This is a question I've been thinking long and hard these past couple of days and I have some THOUGHTS SO. Buckle up.
Aziraphale and Crowley watching the Crucifixion (Good Omens, 2019)
First off. The answer to the question posited is relatively simple. What is Jesus up to in GO3? With s2's ending in mind and with the hints we've gotten for 668: Neighbor of the Beast over the years, we know he's descending to Earth to initiate the Second Coming. And that Aziraphale would probably make that happen - or do everything that he can as Supreme Archangel to sabotage it.
But I wanted to examine on how Jesus might fit into Good Omens' overall narratives and established themes - about morality and humanism and free will, and. I'm just saying, there are A LOT of fascinating routes they could do for his character.
(Disclaimer as usual: this is a theory that I obsessed over when I was stuck at the cemetery during All Souls' Day and must be treated as such. In no way am I insisting this should be how canon events must happen. I am just doing this for the funsies.)

DATA ROWS >>
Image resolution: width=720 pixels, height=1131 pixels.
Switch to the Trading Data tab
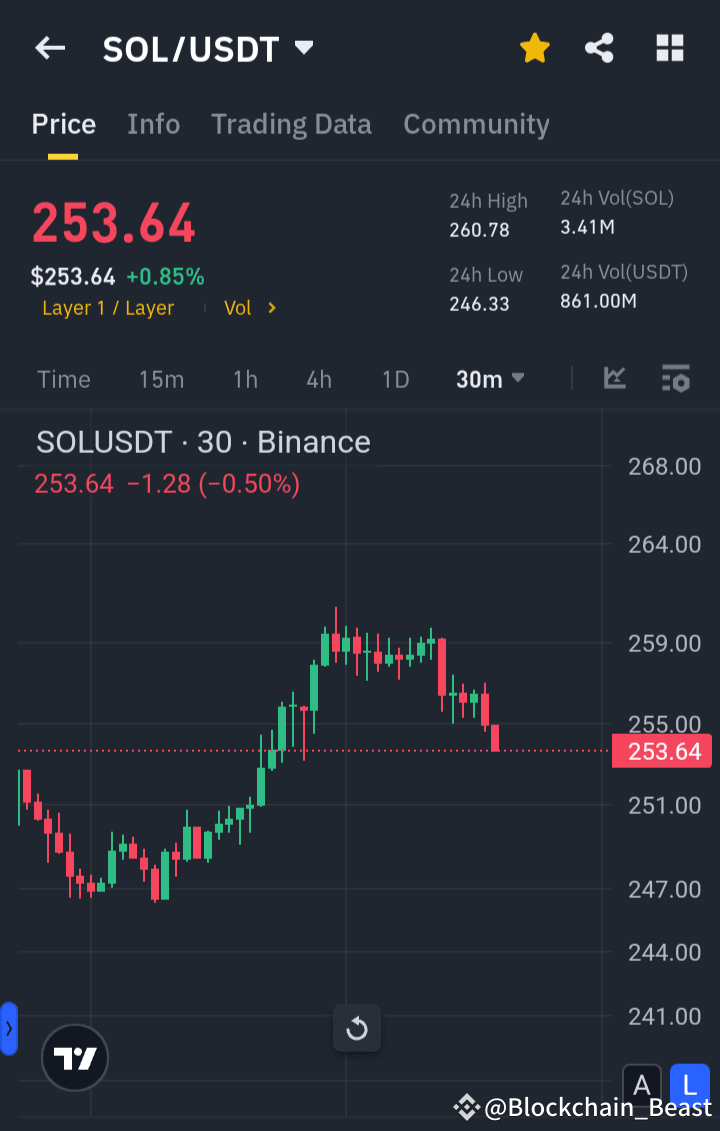291,124
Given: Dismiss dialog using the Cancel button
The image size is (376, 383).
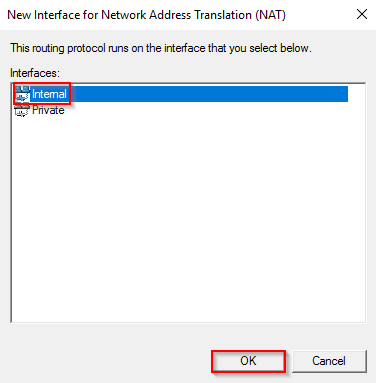Looking at the screenshot, I should [329, 361].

EXERCISE 1 >> Render this sentence from the Good Omens post into Spanish: "In no way am I insisting this should be how canon events must happen."
EXERCISE 2 >> Reproduce the rows that follow the Good Omens post with "Trading Data" swapped for "Order History" and nothing else altered. Omit the pictures.

TASK RESPONSE 1 >> De ninguna manera insisto en que así deban ocurrir los acontecimientos canónicos.

TASK RESPONSE 2 >>
Image resolution: width=720 pixels, height=1131 pixels.
Switch to the Order History tab
291,124
Given: Dismiss dialog using the Cancel button
The image size is (376, 383).
Looking at the screenshot, I should [329, 361].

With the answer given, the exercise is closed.